* WORK TO BE COMPLETED:
With pictures left out, please repeat word for word the lines from the one containing "Click the P1 Header 9 connector body" through the end of the records.

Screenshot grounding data
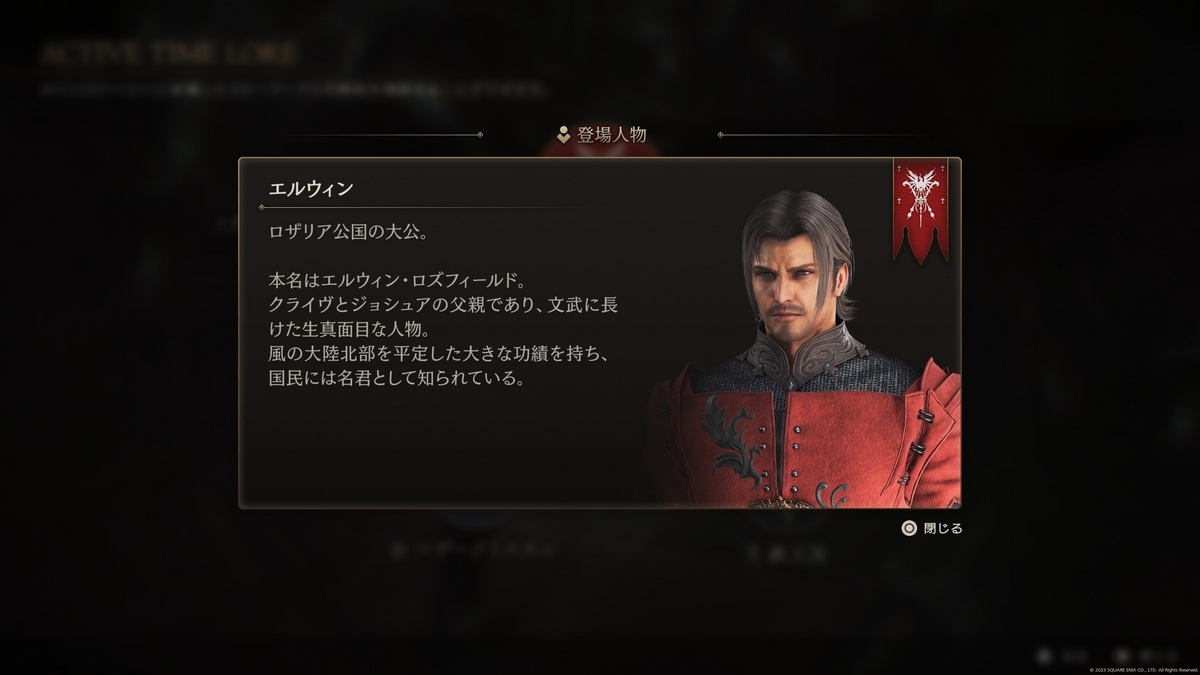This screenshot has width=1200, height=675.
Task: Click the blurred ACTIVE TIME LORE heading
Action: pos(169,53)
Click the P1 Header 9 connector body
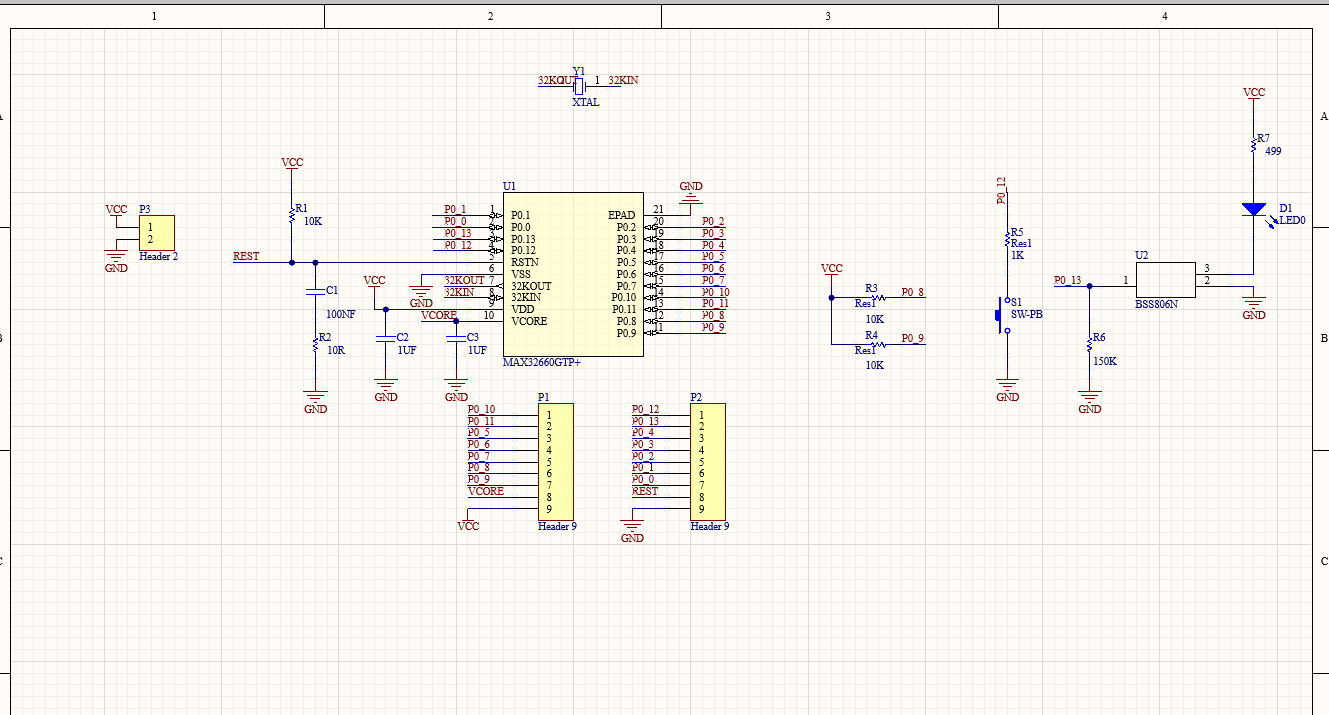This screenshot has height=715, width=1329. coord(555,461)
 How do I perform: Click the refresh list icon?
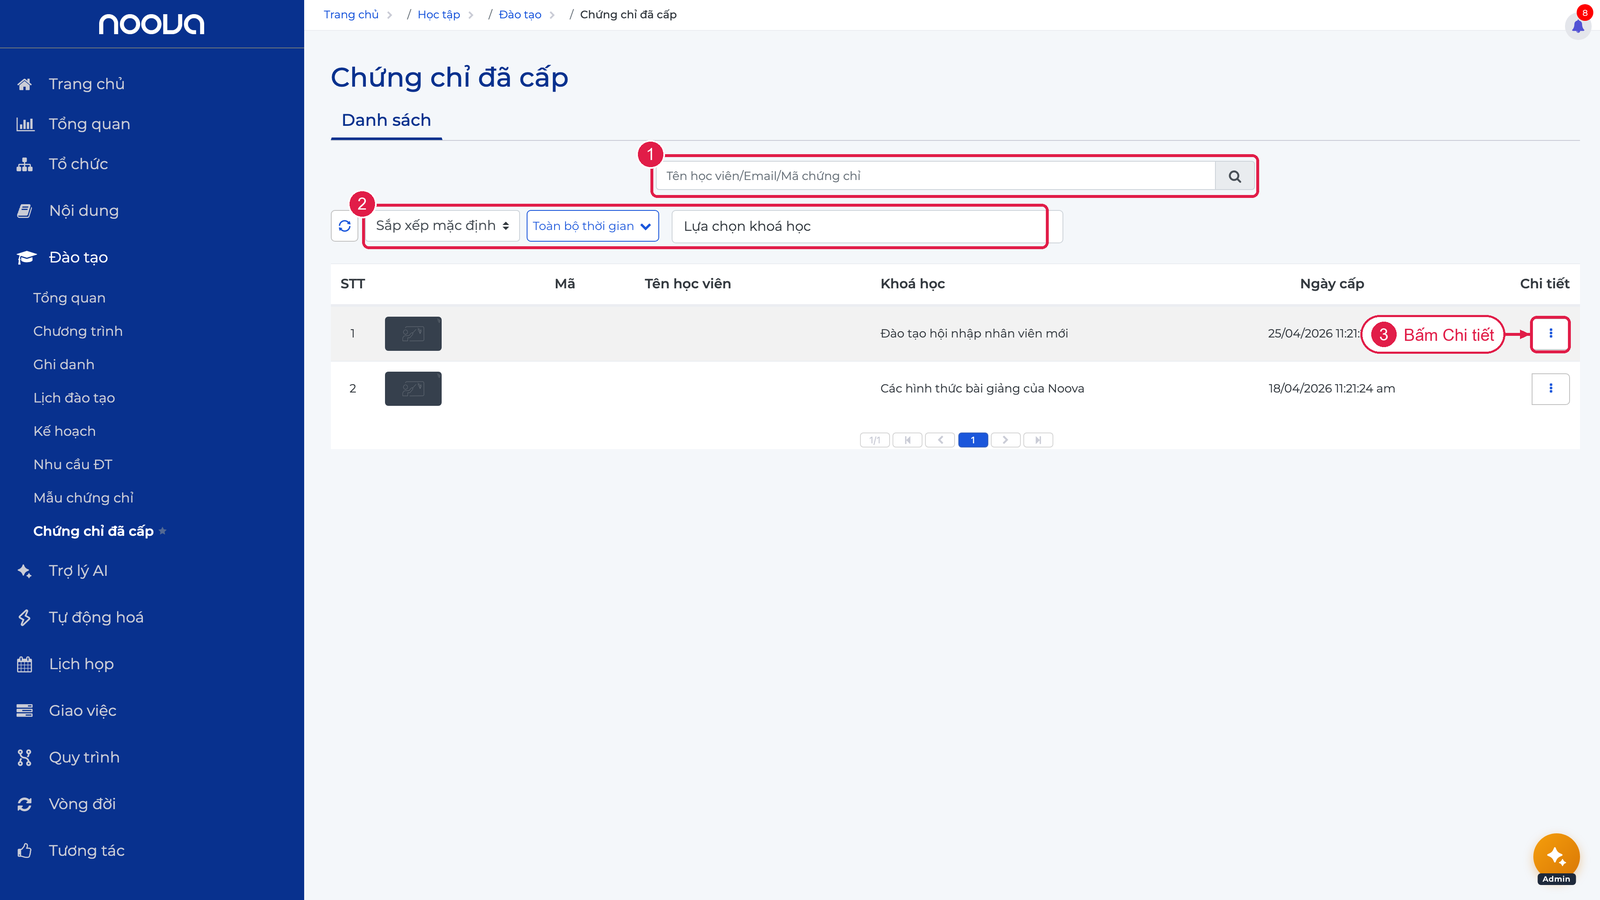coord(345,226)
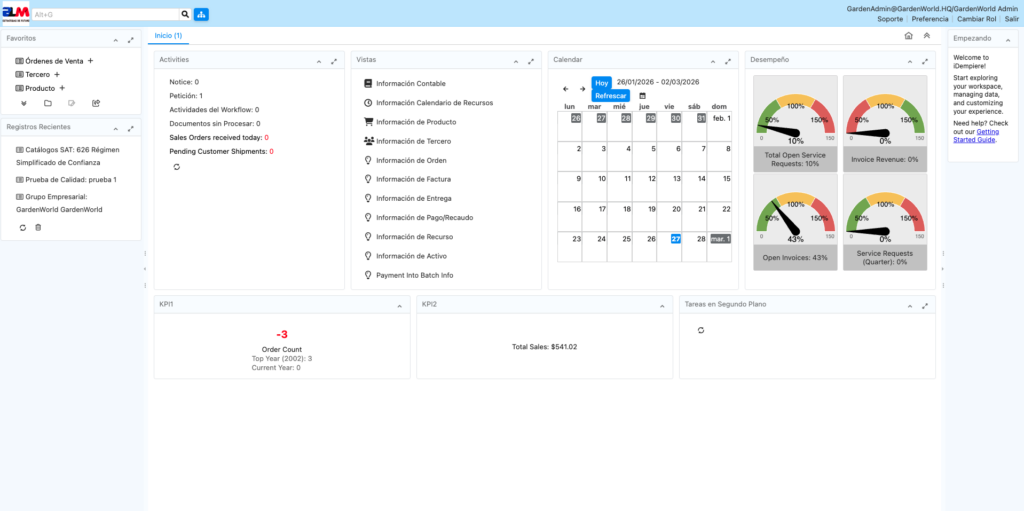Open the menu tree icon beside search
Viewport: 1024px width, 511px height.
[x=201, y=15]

* FINAL ANSWER:
Click the P1 Header 9 connector body
This screenshot has height=715, width=1329. coord(555,461)
 How do I perform: Click the refresh list icon?
coord(345,226)
Open the menu tree icon beside search
Viewport: 1024px width, 511px height.
[x=201, y=15]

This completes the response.